Stories Worth Sharing

Taylor Rees, director of Ashes to Ashes, will certainly never forget her. “Dr. Shirley is a neighbor of mine who lived on the same street as my family in Massachusetts when I was growing up,” he wrote. “In 2015, she asked for help documenting her memorial, and throughout the year, we worked together to also visit with and listen to the personal and lived experiences of Winfred, her friend. The film evolved over time into an homage to both Shirley and Winfred and their work using art to address racial injustices in America.”

Whitaker has also made a powerful impression on Anika Lopes, who nominated her as a Woman of Impact a year after Lopes, president of the Ancestral Bridges Foundation, earned the same honor from BusinessWest.

“Dr. Whitaker is a woman of impact with every step she takes, a tireless giver, sharing all she has with others,” Lopes wrote. “As a medical doctor, Shirley has and continues to dedicate herself to the wellness of others; she goes far beyond expectation and keeps going. In addition to caring for her patients’ health, Shirley brings joy and hope. Her contributions to her community through educational programs have provided many with opportunities that would not have been afforded without her initiatives.”

Lopes added that Whitaker believes we all have a collective responsibility to create a better future, “and she sure is walking her talk.”

She’s doing so at a time when too many people don’t truly comprehend the horrors of slavery or the more recent legacy of Jim Crow, or are actively trying to erase that history. But she’s also hopeful about the future, currently working on a screenplay called Blanket, noting that “a blanket of hate can never cover the resilience, remembrance, and hope.”

As for Rembert, he spent more than 50 years struggling with sleep issues, stemming partly from the trauma he experienced in 1967, as he describes in Ashes to Ashes.

“Even today, now, it’s dragging me down. I can’t rest. I can’t rest. I lie in my bed, and I can’t rest. I’m running for my life every night. Somebody’s after me, and I don’t know what to do.”

And later in the film:

“I don’t think I can be healed. I think I’ll go to the grave with what I got, holding me down and holding me back. Even though those things were done to me years ago, they’re still holding me back.
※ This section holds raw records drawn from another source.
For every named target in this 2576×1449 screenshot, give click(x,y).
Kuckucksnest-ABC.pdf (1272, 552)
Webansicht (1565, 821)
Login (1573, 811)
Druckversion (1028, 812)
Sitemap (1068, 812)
Can I send the message? Can I change this? I can’t change this world. I know I’m not a big enough man to do that, but I can put a dent in it. But you just keep going, and going, and going, and going.”

Whitaker has kept going as well, maybe not changing the world, but impacting her corner of it in profound ways as a doctor, educator, artist, and filmmaker. And she empathizes with the pain of friends like Rembert and thousands of people she never knew, but wanted to memorialize through a unique funeral service and a story that will live on as people continue to watch it.
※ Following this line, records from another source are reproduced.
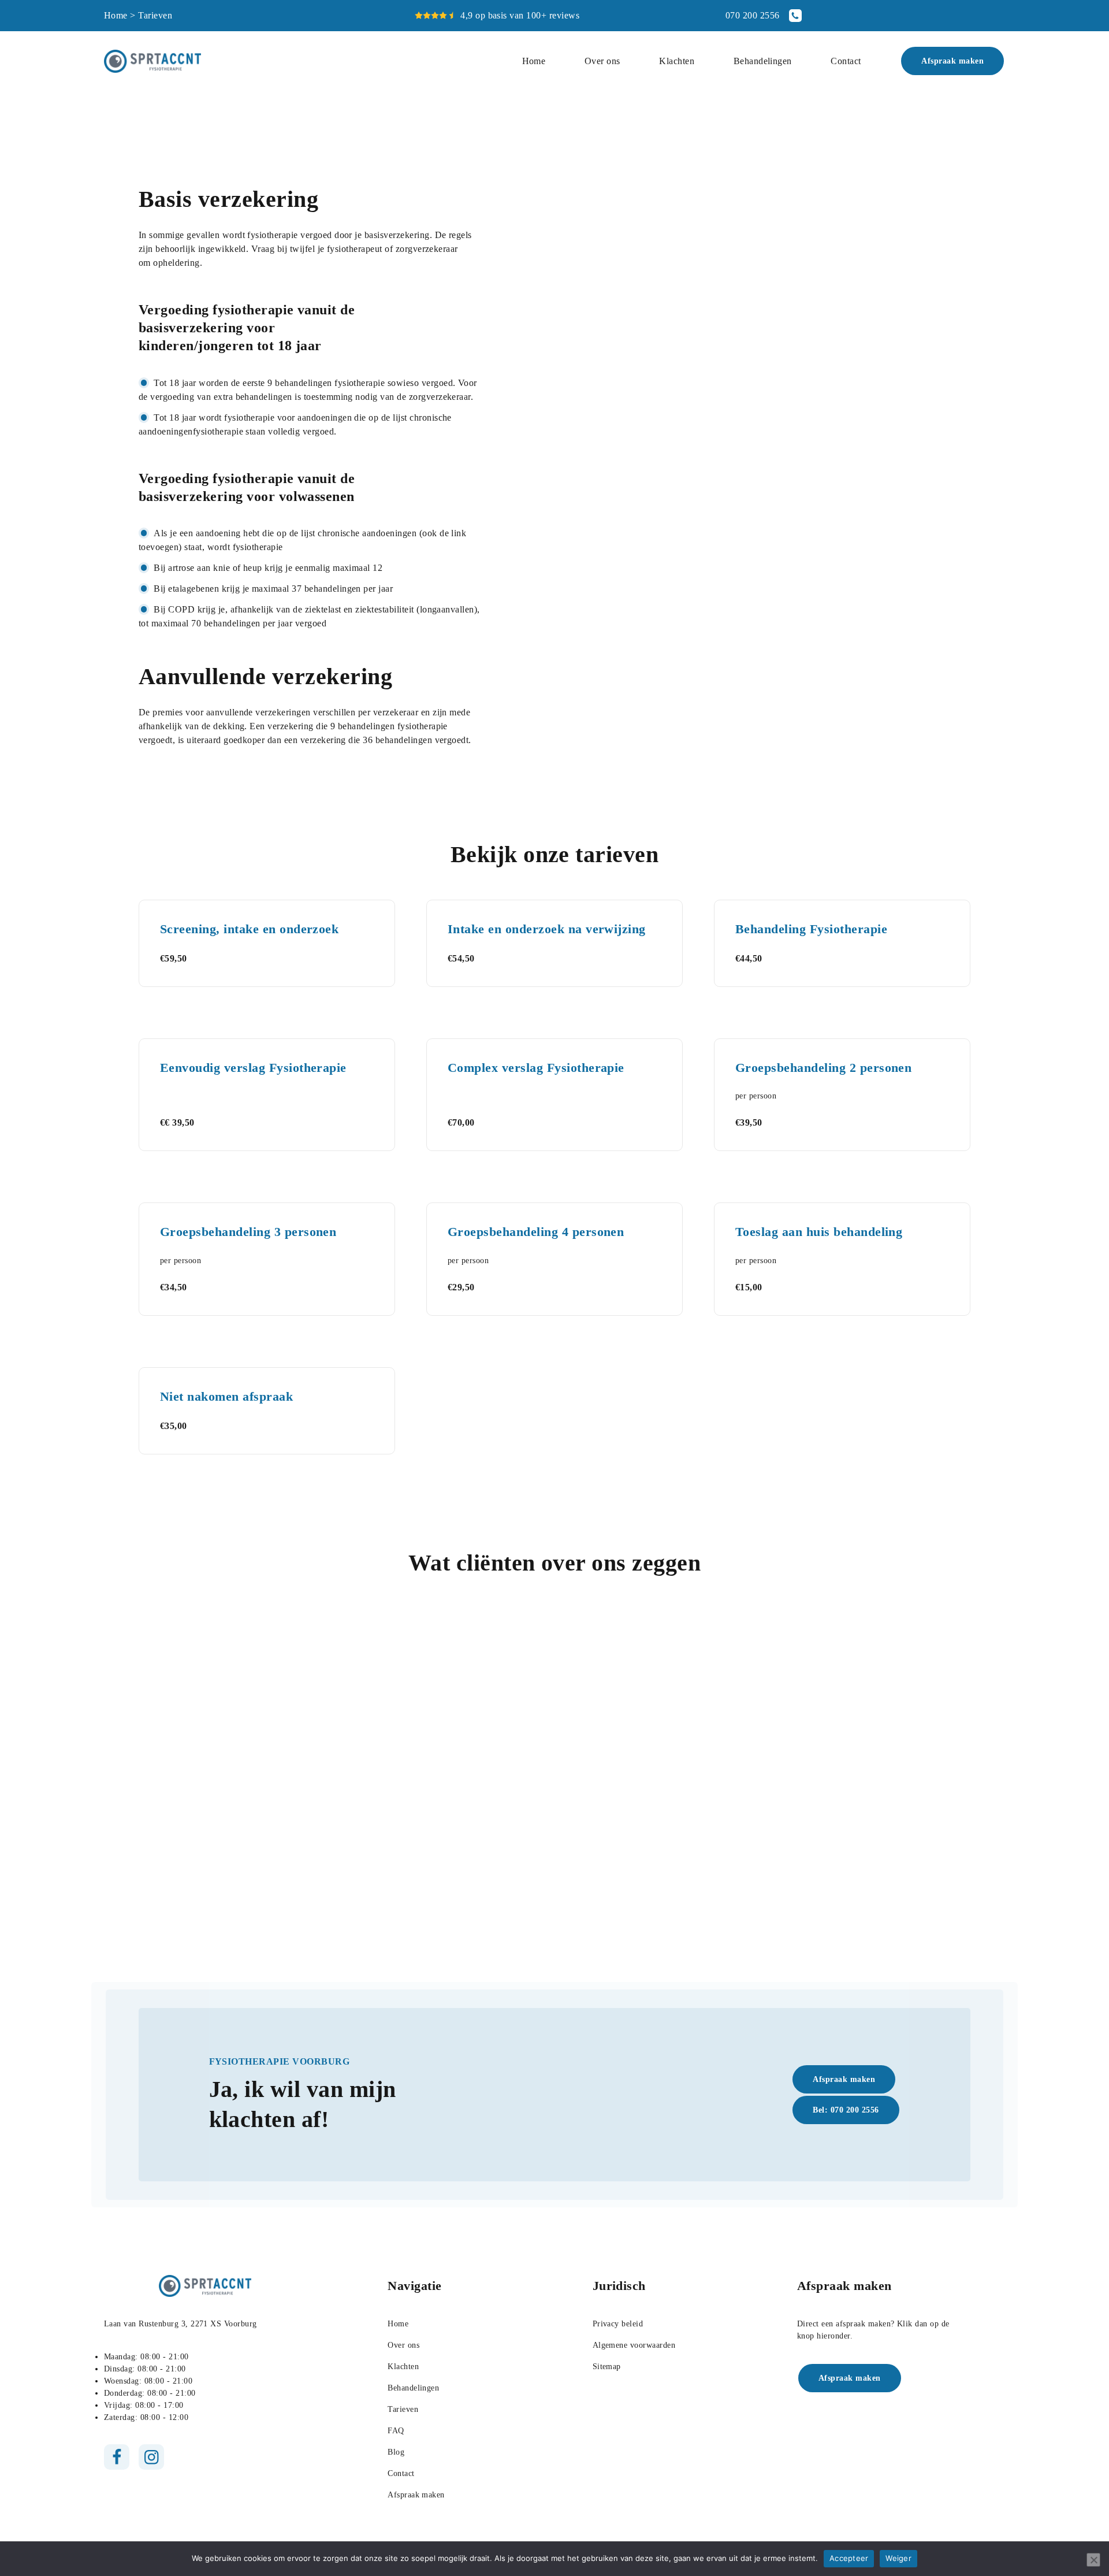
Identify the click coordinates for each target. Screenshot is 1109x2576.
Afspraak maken (952, 61)
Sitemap (607, 2366)
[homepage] (152, 61)
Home (116, 15)
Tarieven (403, 2409)
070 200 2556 (752, 15)
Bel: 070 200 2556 (846, 2110)
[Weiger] (1093, 2560)
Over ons (602, 61)
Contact (846, 61)
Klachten (676, 61)
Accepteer (848, 2558)
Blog (396, 2452)
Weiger (898, 2558)
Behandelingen (763, 61)
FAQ (396, 2430)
“I talked to him like two days before he died,” she said of Rembert, “and he said, ‘I just want to know what it’s like to go to sleep.’”
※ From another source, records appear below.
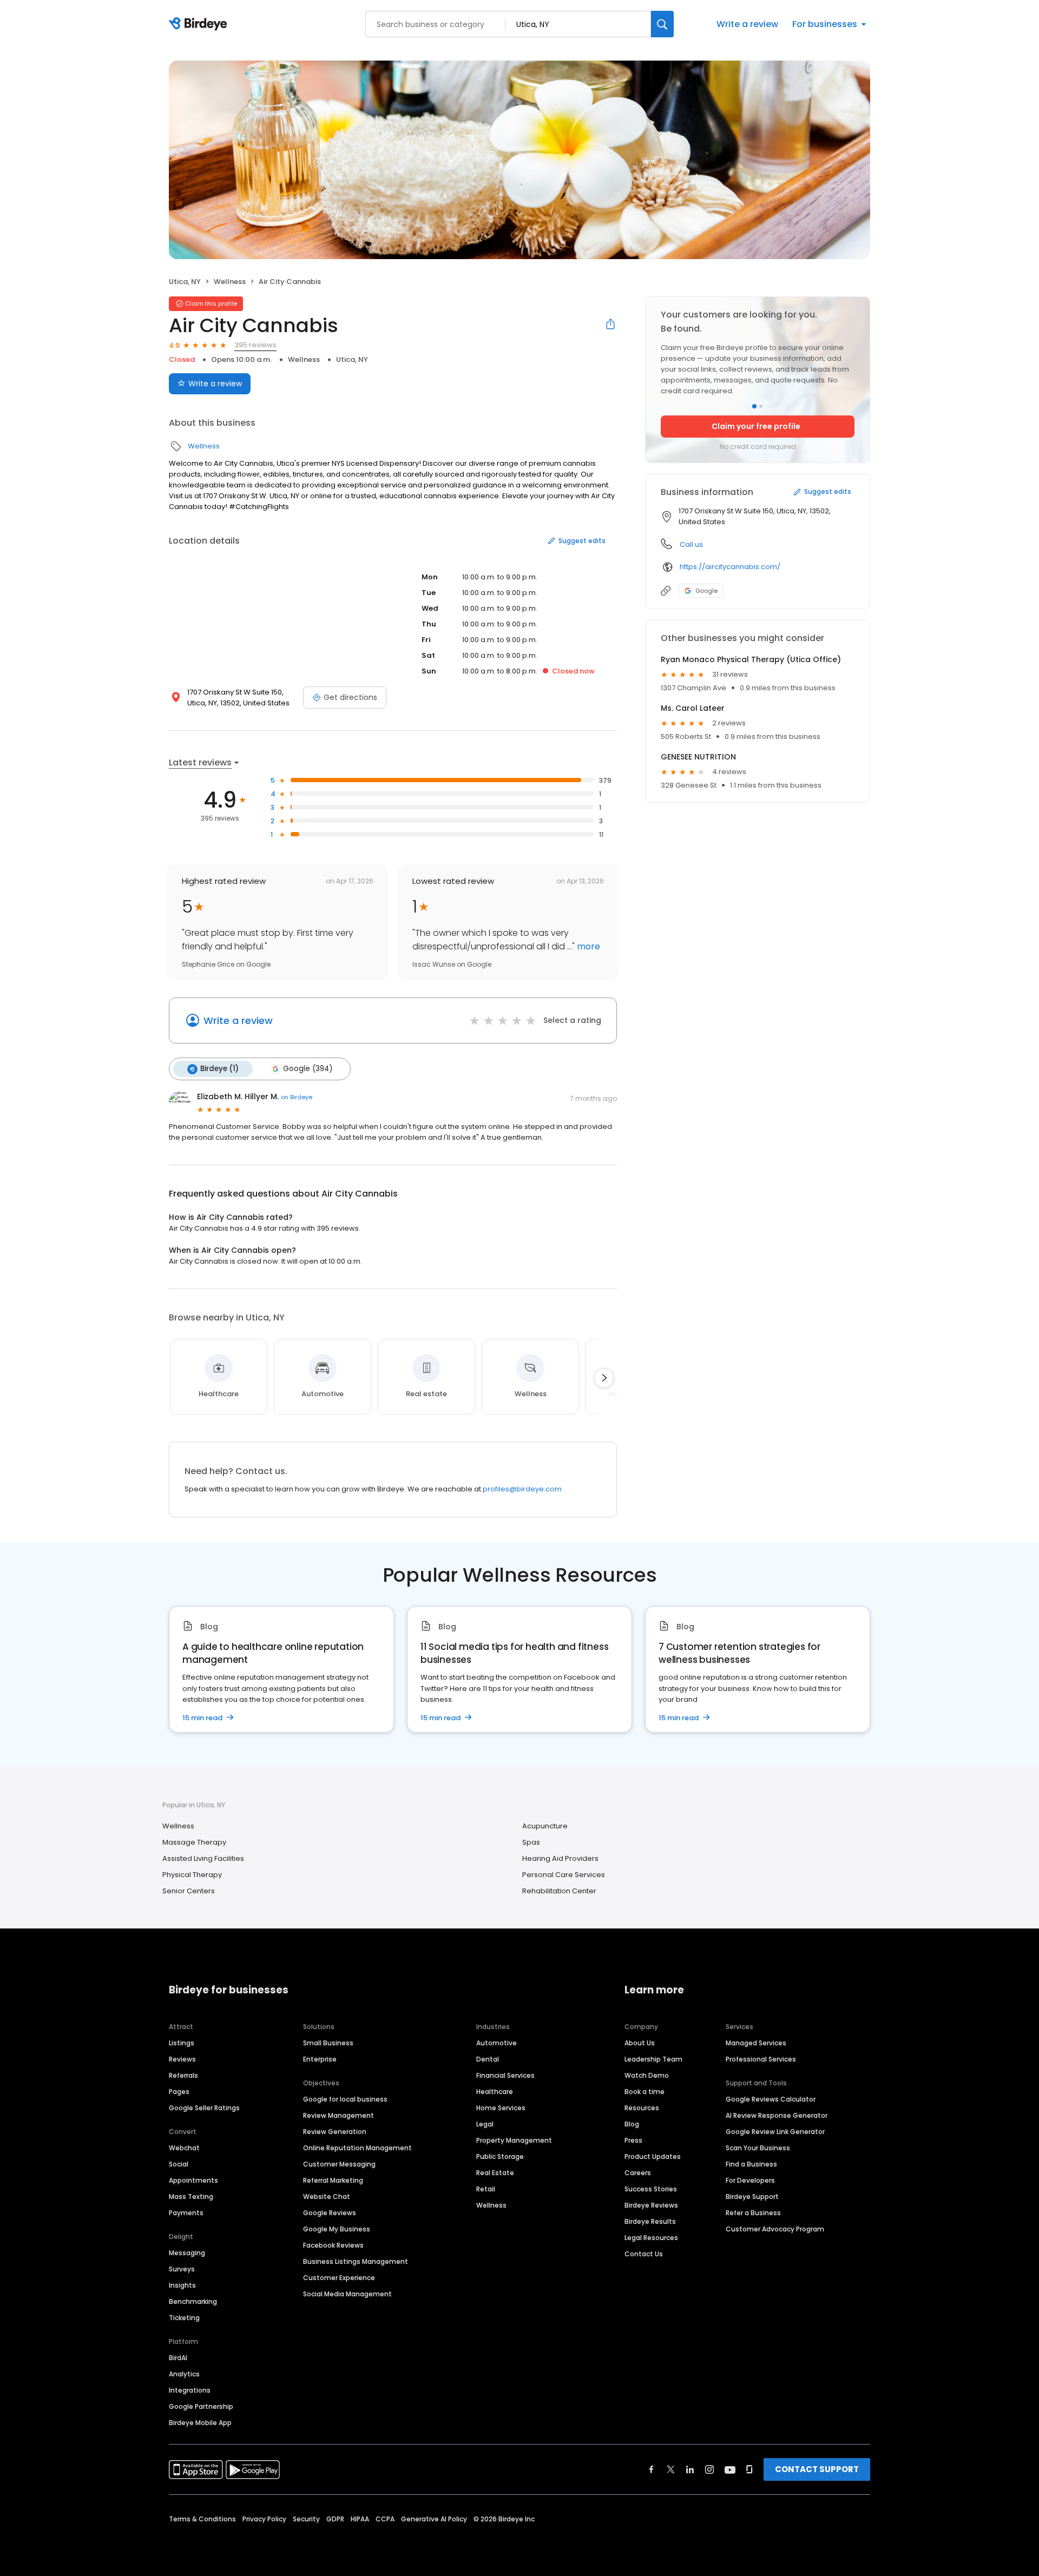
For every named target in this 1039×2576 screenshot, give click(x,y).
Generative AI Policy (434, 2519)
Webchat (184, 2147)
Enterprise (320, 2059)
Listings (181, 2042)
“We’re looking back in history so this patient can live,” Whitaker said during that 2017 memorial service in Springfield, referring not to a nephrology patient, but to a nation with deep, unhealed wounds. “We’re looking back in history so this patient can thrive. We’re looking back in history so this patient can become very strong. But this patient could only live and get stronger if we’re willing to look back. So tonight, we start.”